**What needs to be done:** Would you please output, word for word, the span of the listing below that opens on the line containing "You are a GUI" and closes on the line containing "Screen dimensions: 900x506"? Include both ends and nothing more.

**Data for review:**
# # #

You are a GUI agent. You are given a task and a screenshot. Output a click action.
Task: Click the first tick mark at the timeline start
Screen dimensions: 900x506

# # #

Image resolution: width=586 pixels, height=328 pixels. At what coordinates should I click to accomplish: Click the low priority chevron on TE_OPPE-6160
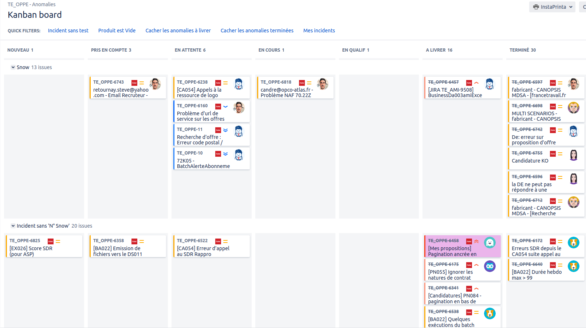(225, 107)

# # #

**Solution to the problem:**
You are a GUI agent. You are given a task and a screenshot. Output a click action.
Task: Click the first tick mark at the timeline start
Screen dimensions: 900x506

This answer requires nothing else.